In the case of Cooper, he received ineffective assistance of counsel because his attorney told him that he could not be convicted of assault with the intent to murder, because the shots he fired were below the victim’s waist. Based on this advice, Cooper claims that he went to trial and received a sentence eight years greater than the sentence he would have received had he accepted the original plea offer and was given proper advice as to the elements of the offense. To read the brief of Defendant Cooper you can click here.

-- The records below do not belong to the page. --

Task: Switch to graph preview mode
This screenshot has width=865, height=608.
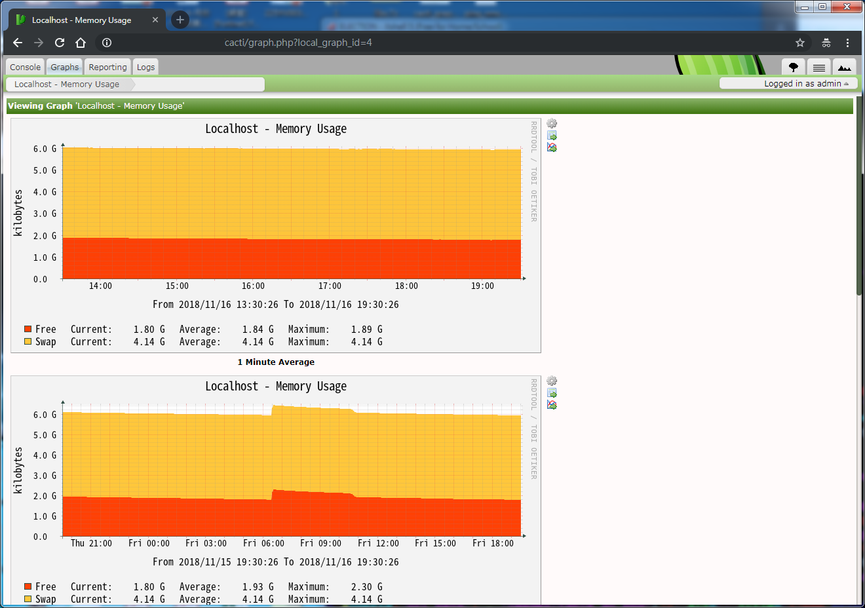Action: (845, 67)
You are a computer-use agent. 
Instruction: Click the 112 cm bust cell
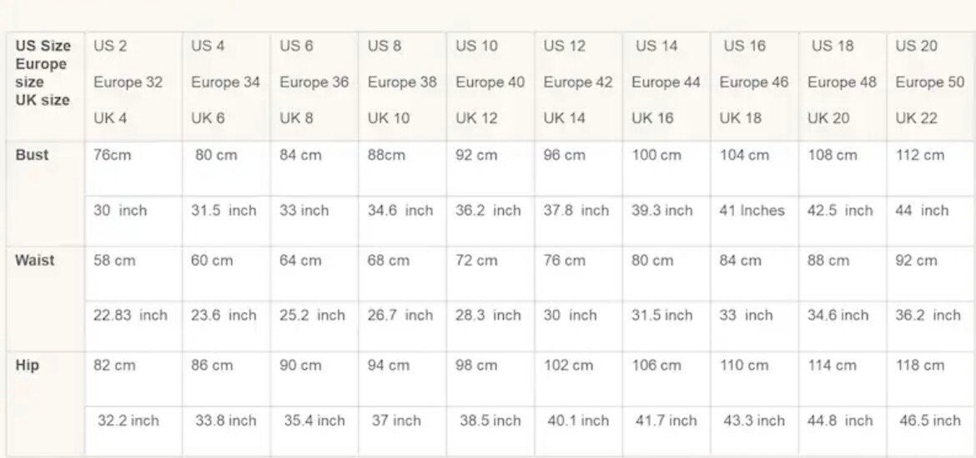point(919,155)
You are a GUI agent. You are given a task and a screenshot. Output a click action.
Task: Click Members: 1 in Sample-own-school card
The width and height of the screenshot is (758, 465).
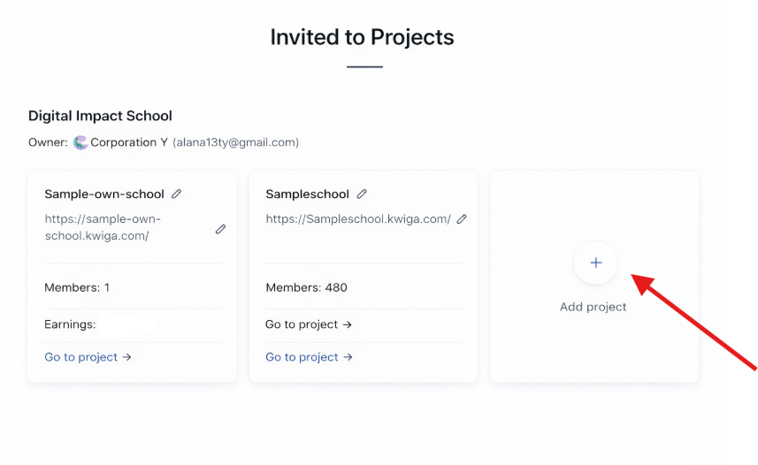77,287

In the Frye case, the defendant claimed he received ineffective assistance of counsel because his attorney did not communicate a plea offer to him which expired; the defendant received a harsher sentence when he entered an open plea in court. Under the proposed plea offer, that was not communicated, the prosecutor offered to allow the defendant to plea to a misdemeanor with a ninety day jail sentence recommendation. The defendant ultimately received three years as part of an open plea but claimed prejudice in being deprived the opportunity to plea to the misdemeanor offense as a result of counsel ineffective assistance in not communicating the offer. You can read the filings in the Frye case by clicking here.

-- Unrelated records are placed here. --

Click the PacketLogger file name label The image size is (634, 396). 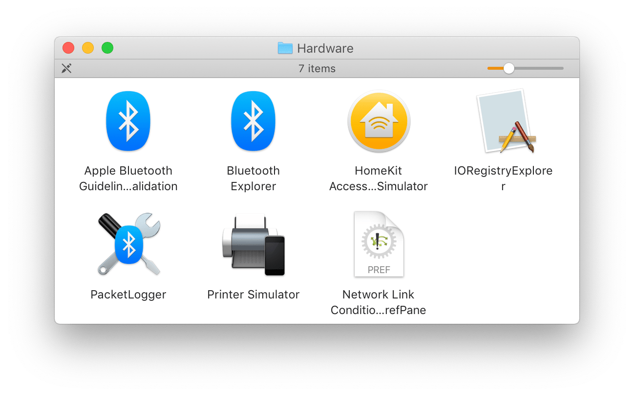[x=128, y=294]
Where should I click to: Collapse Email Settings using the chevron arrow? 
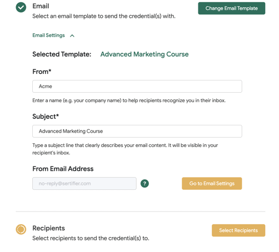(72, 36)
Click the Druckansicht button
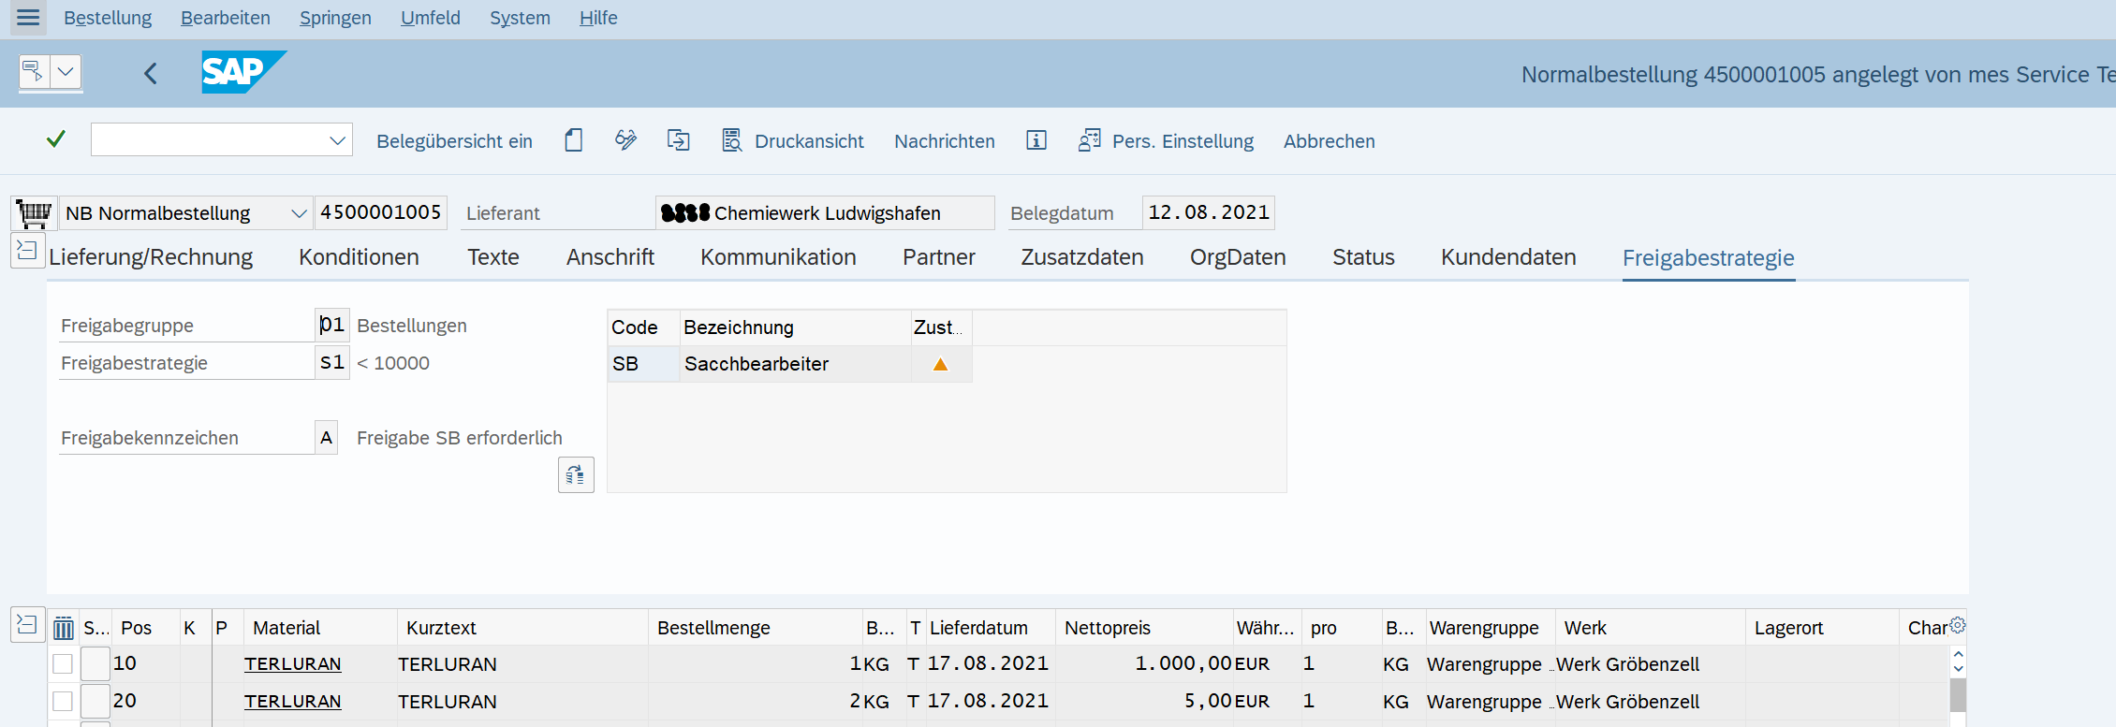Image resolution: width=2116 pixels, height=727 pixels. click(x=793, y=140)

The State in both cases, argued that there can be no ineffective assistance under the case of Strickland v. Washington, 466 U.S. 668 (1984) which set forth the standard for determining Sixth Amendment ineffective assistance of counsel claims. The State argued that the prejudice element of the Strickland test cannot be satisfied because the defendant received a fair trial in the Cooper case and could have went to trial in the case of Frye. The State argued that the conviction is not rendered unreliable and the defendant was not deprived of asserting any available defense to constitute prejudice under the Strickland case. Further, the State argued that the Court cannot fashion an appropriate remedy because the State had the right to withdraw or modify the offer. Accordingly, the State argued that creating a remedy would violate separation of powers by conferring on the courts the executive function of crafting plea offers.

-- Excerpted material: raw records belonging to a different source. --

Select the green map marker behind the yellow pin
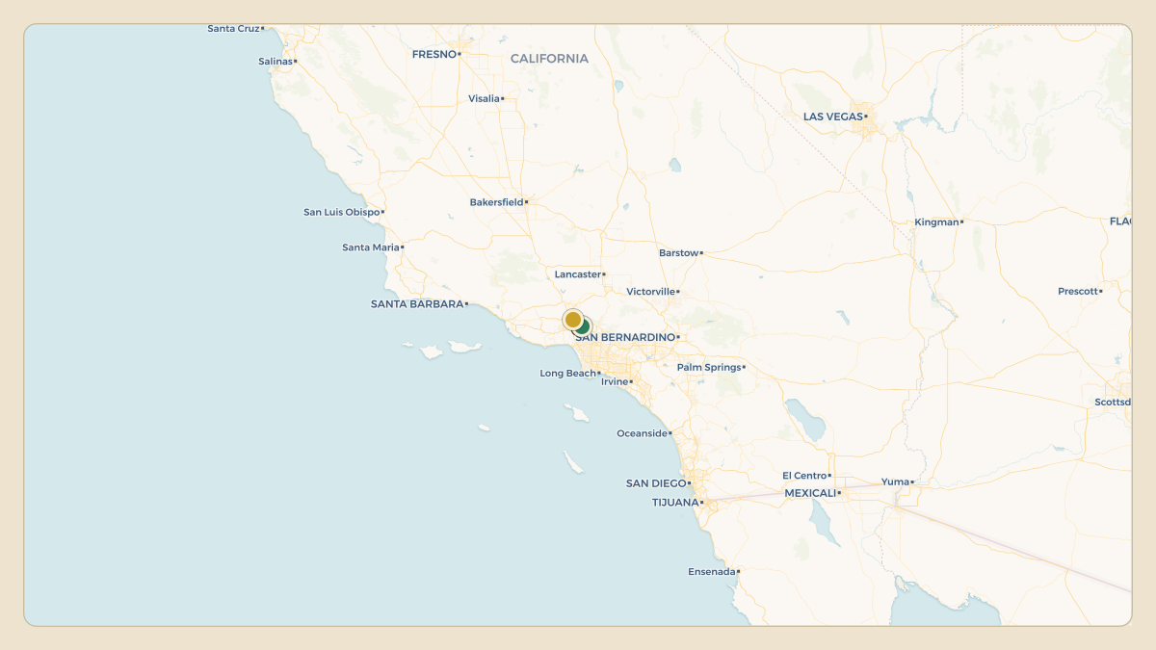Screen dimensions: 1156x650 pos(583,327)
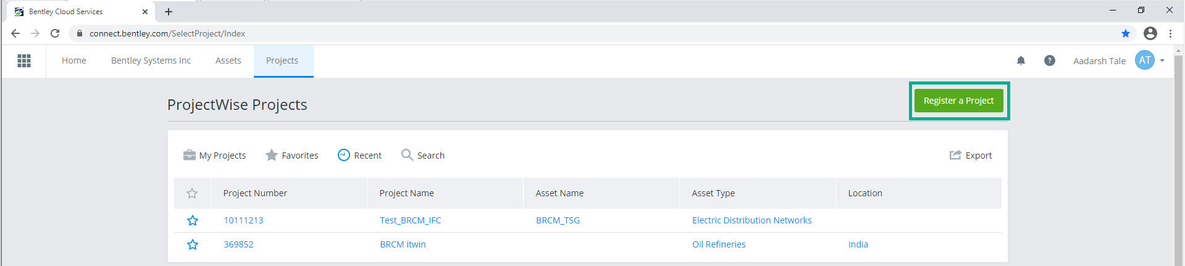Export the project list
Viewport: 1185px width, 266px height.
[971, 155]
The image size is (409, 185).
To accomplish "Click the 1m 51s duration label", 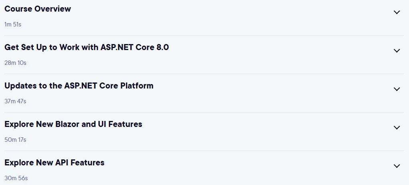I will click(13, 24).
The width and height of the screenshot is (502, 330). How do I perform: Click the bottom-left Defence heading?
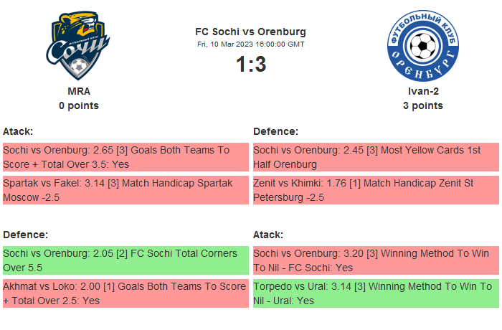tap(25, 235)
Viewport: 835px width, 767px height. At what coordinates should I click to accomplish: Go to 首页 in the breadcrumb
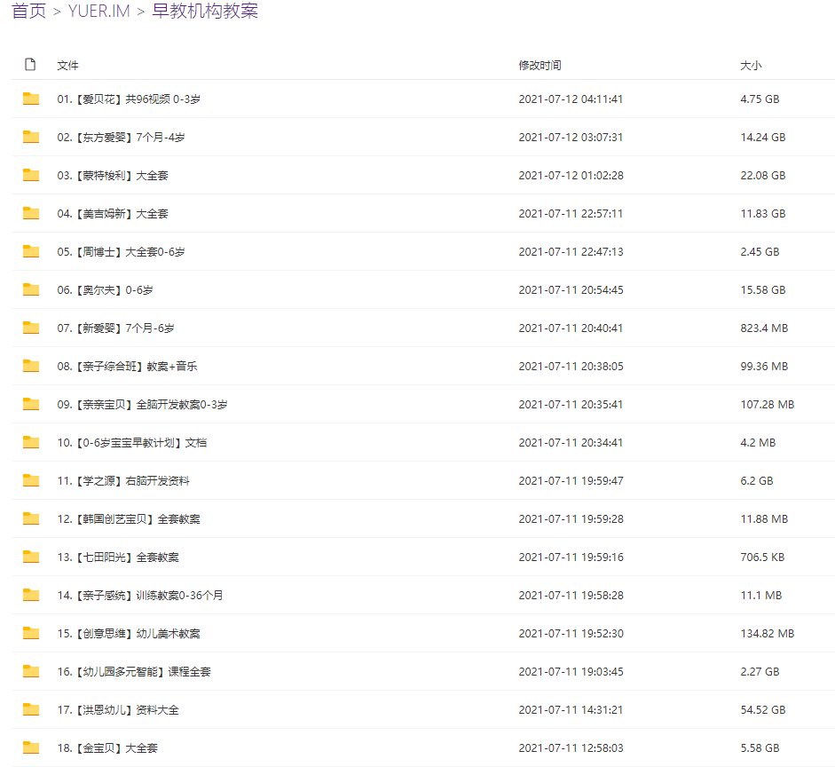tap(28, 11)
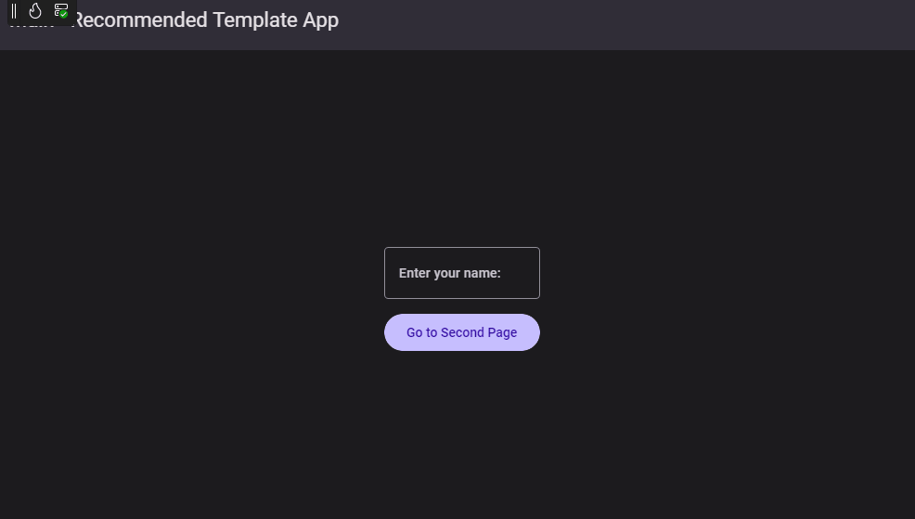This screenshot has width=915, height=519.
Task: Show connection details via the server icon
Action: [x=60, y=10]
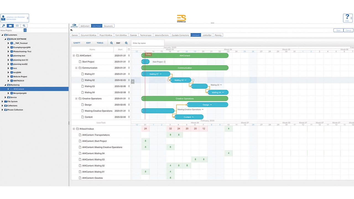Click the back arrow below the DALIM logo
The width and height of the screenshot is (354, 199).
[x=71, y=30]
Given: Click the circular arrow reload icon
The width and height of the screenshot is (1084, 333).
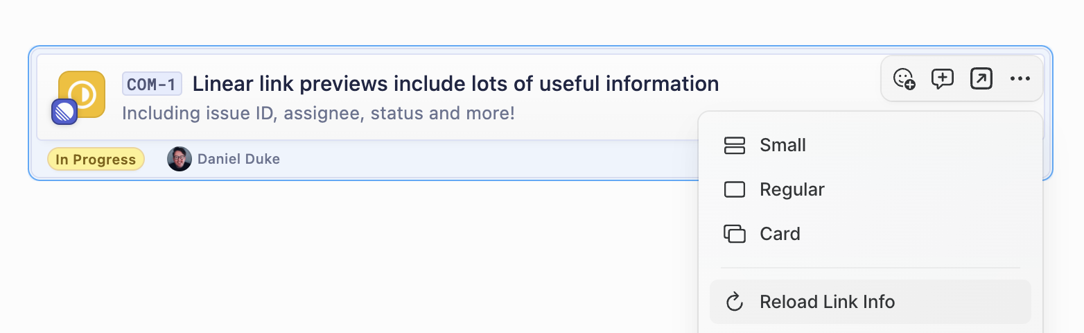Looking at the screenshot, I should [x=734, y=302].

The defendant’s argued that consistent with the United States Supreme Court’s Padilla v. Kentucky, 130 S.Ct. 1473 (2010) decision, courts are capable of fashioning a remedy for ineffective assistance in not communicating a plea. As a Massachusetts criminal lawyer, I would expect the Supreme Court to rule that courts can entertain ineffectiveness claims for plea agreements. The State is taking the narrow view of the Sixth Amendment as guaranteeing a defendant the right to effective assistance of counsel only during the trial stage; however the United States Supreme Court has made clear that the Sixth Amendment right to counsel applies at every stage during the process of a criminal case. Further, the Court recently held in Padilla that counsel is ineffective in not communicating the immigration consequences of a plea offer; accordingly, these cases are a natural extension of that doctrine that the duty to provided effective assistance of counsel encompasses the process of negotiating a plea agreement and properly communicating the implication of the plea to the defendant. I would expect a close vote in the case but I would not anticipate the court taking a bright line position but would allow the issue to be resolved by trial judges.